##### RECORD SET
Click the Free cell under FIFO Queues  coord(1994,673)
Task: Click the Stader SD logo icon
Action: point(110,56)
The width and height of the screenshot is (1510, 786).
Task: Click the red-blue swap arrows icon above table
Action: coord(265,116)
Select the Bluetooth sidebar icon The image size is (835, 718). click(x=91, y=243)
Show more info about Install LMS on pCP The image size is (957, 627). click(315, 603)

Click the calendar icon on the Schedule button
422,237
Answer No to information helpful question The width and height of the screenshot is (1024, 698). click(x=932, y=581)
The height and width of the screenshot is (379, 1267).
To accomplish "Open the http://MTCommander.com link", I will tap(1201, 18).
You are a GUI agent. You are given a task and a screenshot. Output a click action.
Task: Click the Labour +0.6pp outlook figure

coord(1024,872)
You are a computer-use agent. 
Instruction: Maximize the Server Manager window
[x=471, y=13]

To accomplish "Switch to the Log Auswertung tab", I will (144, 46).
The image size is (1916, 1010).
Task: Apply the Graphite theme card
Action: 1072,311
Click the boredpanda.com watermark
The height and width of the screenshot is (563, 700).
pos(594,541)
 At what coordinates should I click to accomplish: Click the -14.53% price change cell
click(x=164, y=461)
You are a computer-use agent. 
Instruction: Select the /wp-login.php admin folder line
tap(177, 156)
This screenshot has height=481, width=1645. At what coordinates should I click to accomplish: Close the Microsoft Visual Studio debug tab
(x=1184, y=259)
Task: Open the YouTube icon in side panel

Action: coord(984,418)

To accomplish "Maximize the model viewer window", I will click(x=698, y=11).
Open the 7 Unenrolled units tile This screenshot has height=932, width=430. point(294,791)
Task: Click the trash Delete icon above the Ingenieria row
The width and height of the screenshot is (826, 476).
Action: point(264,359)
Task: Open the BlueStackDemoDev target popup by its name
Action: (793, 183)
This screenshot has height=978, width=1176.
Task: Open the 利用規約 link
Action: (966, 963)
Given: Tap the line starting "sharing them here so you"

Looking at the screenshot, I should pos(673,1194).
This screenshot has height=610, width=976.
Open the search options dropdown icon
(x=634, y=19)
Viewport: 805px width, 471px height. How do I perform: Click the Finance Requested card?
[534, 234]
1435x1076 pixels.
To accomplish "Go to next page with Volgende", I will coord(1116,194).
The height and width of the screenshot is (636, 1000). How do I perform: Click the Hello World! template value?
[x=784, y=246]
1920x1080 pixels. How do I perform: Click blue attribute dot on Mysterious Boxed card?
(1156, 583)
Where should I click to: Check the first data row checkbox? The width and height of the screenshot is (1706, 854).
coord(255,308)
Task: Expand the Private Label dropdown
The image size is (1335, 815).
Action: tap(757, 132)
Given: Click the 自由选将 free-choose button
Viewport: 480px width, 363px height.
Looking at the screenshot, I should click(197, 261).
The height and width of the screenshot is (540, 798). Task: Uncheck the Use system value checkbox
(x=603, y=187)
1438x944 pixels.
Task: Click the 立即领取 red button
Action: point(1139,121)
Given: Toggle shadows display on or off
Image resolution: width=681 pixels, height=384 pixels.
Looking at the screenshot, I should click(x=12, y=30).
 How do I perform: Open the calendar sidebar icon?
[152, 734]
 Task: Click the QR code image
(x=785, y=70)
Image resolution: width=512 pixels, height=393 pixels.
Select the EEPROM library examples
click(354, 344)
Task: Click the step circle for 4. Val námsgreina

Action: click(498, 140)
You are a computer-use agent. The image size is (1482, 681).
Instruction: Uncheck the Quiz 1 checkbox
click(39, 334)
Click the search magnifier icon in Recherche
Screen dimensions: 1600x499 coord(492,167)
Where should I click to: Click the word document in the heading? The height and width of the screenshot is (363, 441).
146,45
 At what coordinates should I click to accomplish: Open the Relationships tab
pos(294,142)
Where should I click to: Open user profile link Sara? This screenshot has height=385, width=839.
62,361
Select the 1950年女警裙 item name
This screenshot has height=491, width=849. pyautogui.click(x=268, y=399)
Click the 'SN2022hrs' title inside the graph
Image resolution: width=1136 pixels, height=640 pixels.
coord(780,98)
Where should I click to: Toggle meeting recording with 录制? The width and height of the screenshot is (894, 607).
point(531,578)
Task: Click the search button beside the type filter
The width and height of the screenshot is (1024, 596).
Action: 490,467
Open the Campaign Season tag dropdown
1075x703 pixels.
##########
## TASK GOAL
Transcribe the entries above so that nothing in them differs from the original.

## TASK RESULT
Click the Free cell under FIFO Queues  coord(1994,673)
Task: Click the Stader SD logo icon
Action: point(110,56)
The width and height of the screenshot is (1510, 786).
Task: Click the red-blue swap arrows icon above table
Action: coord(265,116)
Select the Bluetooth sidebar icon The image size is (835, 718). click(x=91, y=243)
Show more info about Install LMS on pCP The image size is (957, 627). click(315, 603)

Click the calendar icon on the Schedule button
422,237
Answer No to information helpful question The width and height of the screenshot is (1024, 698). click(x=932, y=581)
The height and width of the screenshot is (379, 1267).
To accomplish "Open the http://MTCommander.com link", I will tap(1201, 18).
You are a GUI agent. You are given a task and a screenshot. Output a click action.
Task: Click the Labour +0.6pp outlook figure

coord(1024,872)
You are a computer-use agent. 
Instruction: Maximize the Server Manager window
[x=471, y=13]

To accomplish "Switch to the Log Auswertung tab", I will (144, 46).
The image size is (1916, 1010).
Task: Apply the Graphite theme card
Action: 1072,311
Click the boredpanda.com watermark
The height and width of the screenshot is (563, 700).
pos(594,541)
 At what coordinates should I click to accomplish: Click the -14.53% price change cell
click(x=164, y=461)
You are a computer-use agent. 
Instruction: Select the /wp-login.php admin folder line
tap(177, 156)
This screenshot has height=481, width=1645. At what coordinates should I click to accomplish: Close the Microsoft Visual Studio debug tab
(x=1184, y=259)
Task: Open the YouTube icon in side panel

Action: coord(984,418)

To accomplish "Maximize the model viewer window", I will click(x=698, y=11).
Open the 7 Unenrolled units tile This screenshot has height=932, width=430. point(294,791)
Task: Click the trash Delete icon above the Ingenieria row
The width and height of the screenshot is (826, 476).
Action: point(264,359)
Task: Open the BlueStackDemoDev target popup by its name
Action: (793, 183)
This screenshot has height=978, width=1176.
Task: Open the 利用規約 link
Action: (966, 963)
Given: Tap the line starting "sharing them here so you"

Looking at the screenshot, I should pos(673,1194).
This screenshot has height=610, width=976.
Open the search options dropdown icon
(x=634, y=19)
Viewport: 805px width, 471px height. How do I perform: Click the Finance Requested card?
[534, 234]
1435x1076 pixels.
To accomplish "Go to next page with Volgende", I will coord(1116,194).
The height and width of the screenshot is (636, 1000). How do I perform: Click the Hello World! template value?
[x=784, y=246]
1920x1080 pixels. How do I perform: Click blue attribute dot on Mysterious Boxed card?
(1156, 583)
Where should I click to: Check the first data row checkbox? The width and height of the screenshot is (1706, 854).
coord(255,308)
Task: Expand the Private Label dropdown
The image size is (1335, 815).
Action: tap(757, 132)
Given: Click the 自由选将 free-choose button
Viewport: 480px width, 363px height.
Looking at the screenshot, I should click(197, 261).
The height and width of the screenshot is (540, 798). Task: Uncheck the Use system value checkbox
(x=603, y=187)
1438x944 pixels.
Task: Click the 立即领取 red button
Action: point(1139,121)
Given: Toggle shadows display on or off
Image resolution: width=681 pixels, height=384 pixels.
Looking at the screenshot, I should click(x=12, y=30).
 How do I perform: Open the calendar sidebar icon?
[152, 734]
 Task: Click the QR code image
(x=785, y=70)
Image resolution: width=512 pixels, height=393 pixels.
Select the EEPROM library examples
click(354, 344)
Task: Click the step circle for 4. Val námsgreina

Action: click(498, 140)
You are a computer-use agent. The image size is (1482, 681).
Instruction: Uncheck the Quiz 1 checkbox
click(39, 334)
Click the search magnifier icon in Recherche
Screen dimensions: 1600x499 coord(492,167)
Where should I click to: Click the word document in the heading? The height and width of the screenshot is (363, 441).
146,45
 At what coordinates should I click to accomplish: Open the Relationships tab
pos(294,142)
Where should I click to: Open user profile link Sara? This screenshot has height=385, width=839.
62,361
Select the 1950年女警裙 item name
This screenshot has height=491, width=849. pyautogui.click(x=268, y=399)
Click the 'SN2022hrs' title inside the graph
Image resolution: width=1136 pixels, height=640 pixels.
coord(780,98)
Where should I click to: Toggle meeting recording with 录制? The width and height of the screenshot is (894, 607).
point(531,578)
Task: Click the search button beside the type filter
The width and height of the screenshot is (1024, 596).
Action: 490,467
Open the Campaign Season tag dropdown
1075x703 pixels.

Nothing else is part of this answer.